Abstract 1214P
Background
The prognostic value of 68Ga-FAPI PET/CT has not been evaluated in any cancer type. We aimed to investigate the association between patients’ survival and 68Ga-FAPI PET/CT-derived parameters in ESCC. We hypothesized that parameters derived from baseline 68Ga-FAPI PET/CT might be used for evaluating the prognostic value of chemoradiotherapy response in patients with ESCC.
Methods
We conducted a retrospective analysis from a prospective parent study (NCT04416165). A total of 34 patients with locally advanced ESCC who underwent paired 68Ga-FAPI and 18F-FDG PET/CT from December 2019 to March 2021 were included. Maximum standard uptake value (SUVmax), mean SUV (SUVmean), Gross tumor volume (GTV), total lesion glycolysis (TLG), and TL-FAPI of the primary tumor from corresponding PET/CT were developed to predict the clinical outcome regarding the definitive chemoradiotherapy.
Results
After a median follow-up duration of 21 months (range, 13–26 months), 18 patients were confirmed to have progressive disease.
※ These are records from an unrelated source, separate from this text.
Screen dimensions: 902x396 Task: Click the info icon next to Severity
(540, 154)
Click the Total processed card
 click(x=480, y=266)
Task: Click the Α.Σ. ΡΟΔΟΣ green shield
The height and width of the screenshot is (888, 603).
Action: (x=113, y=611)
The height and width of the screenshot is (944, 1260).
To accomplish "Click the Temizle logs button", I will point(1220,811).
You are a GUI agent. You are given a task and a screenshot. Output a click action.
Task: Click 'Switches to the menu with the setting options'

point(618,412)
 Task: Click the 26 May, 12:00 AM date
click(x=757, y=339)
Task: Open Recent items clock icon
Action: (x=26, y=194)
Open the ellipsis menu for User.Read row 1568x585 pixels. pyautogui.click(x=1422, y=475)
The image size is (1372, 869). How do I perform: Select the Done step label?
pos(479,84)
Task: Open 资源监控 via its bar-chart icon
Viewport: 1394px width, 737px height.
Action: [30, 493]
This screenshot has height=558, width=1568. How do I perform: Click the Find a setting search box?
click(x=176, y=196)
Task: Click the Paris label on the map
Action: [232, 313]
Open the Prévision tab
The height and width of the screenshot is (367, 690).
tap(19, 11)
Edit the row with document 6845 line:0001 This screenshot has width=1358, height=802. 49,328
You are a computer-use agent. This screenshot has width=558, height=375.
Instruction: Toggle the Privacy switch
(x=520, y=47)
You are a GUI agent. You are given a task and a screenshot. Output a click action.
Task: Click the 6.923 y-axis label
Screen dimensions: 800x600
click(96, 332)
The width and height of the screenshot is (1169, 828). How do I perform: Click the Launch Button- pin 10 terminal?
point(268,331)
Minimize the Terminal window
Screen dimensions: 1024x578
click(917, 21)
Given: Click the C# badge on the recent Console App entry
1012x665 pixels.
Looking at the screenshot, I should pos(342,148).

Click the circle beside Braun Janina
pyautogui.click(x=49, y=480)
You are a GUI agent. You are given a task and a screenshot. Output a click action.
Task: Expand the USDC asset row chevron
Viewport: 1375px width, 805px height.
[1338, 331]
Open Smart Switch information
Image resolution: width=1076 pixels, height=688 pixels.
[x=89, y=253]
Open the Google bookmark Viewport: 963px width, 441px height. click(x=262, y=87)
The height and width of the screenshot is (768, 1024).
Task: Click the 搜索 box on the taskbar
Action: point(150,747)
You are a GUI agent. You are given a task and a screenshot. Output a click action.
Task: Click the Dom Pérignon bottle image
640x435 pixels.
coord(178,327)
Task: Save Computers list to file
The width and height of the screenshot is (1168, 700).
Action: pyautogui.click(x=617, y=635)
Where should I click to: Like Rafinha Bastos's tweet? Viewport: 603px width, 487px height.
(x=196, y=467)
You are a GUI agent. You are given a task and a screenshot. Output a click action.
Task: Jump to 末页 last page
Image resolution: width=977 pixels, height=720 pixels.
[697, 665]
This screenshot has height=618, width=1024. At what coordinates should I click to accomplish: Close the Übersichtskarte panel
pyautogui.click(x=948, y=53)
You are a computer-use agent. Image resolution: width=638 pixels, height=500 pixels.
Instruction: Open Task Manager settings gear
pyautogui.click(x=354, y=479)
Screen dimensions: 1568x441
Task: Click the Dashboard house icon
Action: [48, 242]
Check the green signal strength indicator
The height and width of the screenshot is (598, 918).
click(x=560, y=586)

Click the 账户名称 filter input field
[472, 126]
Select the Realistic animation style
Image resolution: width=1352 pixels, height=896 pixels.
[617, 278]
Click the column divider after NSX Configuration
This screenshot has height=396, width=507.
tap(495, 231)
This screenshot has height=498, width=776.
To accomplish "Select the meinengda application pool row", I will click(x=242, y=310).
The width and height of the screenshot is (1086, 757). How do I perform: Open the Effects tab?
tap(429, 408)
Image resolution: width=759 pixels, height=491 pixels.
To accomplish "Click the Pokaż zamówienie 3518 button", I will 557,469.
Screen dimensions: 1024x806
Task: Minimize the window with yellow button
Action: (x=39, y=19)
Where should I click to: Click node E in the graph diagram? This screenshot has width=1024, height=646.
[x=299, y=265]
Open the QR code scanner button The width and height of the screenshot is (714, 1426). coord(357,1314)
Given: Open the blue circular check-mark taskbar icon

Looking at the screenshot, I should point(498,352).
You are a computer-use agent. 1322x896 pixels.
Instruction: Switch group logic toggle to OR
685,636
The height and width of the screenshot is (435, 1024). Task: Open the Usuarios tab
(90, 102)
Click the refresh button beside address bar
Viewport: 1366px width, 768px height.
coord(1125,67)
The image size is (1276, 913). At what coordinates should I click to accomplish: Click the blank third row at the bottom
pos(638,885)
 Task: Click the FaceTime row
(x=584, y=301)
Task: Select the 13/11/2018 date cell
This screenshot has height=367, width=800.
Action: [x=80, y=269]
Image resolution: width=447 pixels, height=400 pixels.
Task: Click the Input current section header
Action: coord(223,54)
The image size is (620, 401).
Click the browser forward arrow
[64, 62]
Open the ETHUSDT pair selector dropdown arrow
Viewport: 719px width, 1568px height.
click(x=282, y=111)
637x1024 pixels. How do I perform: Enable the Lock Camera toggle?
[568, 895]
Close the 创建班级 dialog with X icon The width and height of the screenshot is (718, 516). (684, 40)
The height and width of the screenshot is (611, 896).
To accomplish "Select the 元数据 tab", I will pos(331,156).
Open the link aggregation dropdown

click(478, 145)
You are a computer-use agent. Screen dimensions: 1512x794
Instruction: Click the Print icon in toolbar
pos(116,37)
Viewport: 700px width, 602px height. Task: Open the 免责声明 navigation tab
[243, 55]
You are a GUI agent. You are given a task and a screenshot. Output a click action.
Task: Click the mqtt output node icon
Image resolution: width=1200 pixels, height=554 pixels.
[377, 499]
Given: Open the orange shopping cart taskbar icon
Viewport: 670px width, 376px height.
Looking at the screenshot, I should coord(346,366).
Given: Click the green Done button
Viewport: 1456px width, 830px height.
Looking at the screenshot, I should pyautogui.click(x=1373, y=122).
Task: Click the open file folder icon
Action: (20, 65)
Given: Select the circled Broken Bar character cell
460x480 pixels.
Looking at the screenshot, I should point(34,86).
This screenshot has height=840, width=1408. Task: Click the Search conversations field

A total of 16 patients died during the follow-up period, and all these patients died of progressive disease. The PET parameters, including SUVmax-FDG, SUVmax-FAPI, GTVFDG, GTVFAPI, TLG, and TL-FAPI in patients with T4 stage were significantly higher than those in patients with T2/T3 stage (all P < 0.05). Additionally, the SUVmax and GTV of the primary tumor derived from 68Ga-FAPI PET/CT were significantly higher than those derived from 18F-FDG PET/CT (median SUVmax, 14.9 vs. 11.1; P = 0.002; median GTV, 20.3 cm3 vs. 14.6 cm3; P < 0.001). In the univariate Cox regression model, T stage, N stage, GTVFDG, GTVFAPI, TLG, and TL-FAPI were associated with progression-free survival (PFS). Meanwhile, T stage, GTVFDG, GTVFAPI, TLG, and TL-FAPI were associated with overall survival (OS). In the multivariate analysis, GTVFAPI was an independent prognostic factor for predicting both PFS (P = 0.033) and OS (P = 0.042).
Conclusions
This pilot study revealed the prognostic value of 68Ga-FAPI PET/CT in ESCC patients treated with definitive chemoradiotherapy. 68Ga-FAPI PET/CT may aid in personalized patient management by steering treatment modifications before therapy. Further prospective studies with larger patient number and longer observations are needed.
Clinical trial identification
NCT04416165.
Editorial acknowledgement
Legal entity responsible for the study
The authors.
Funding
Has not received any funding.
Disclosure
All authors have declared no conflicts of interest.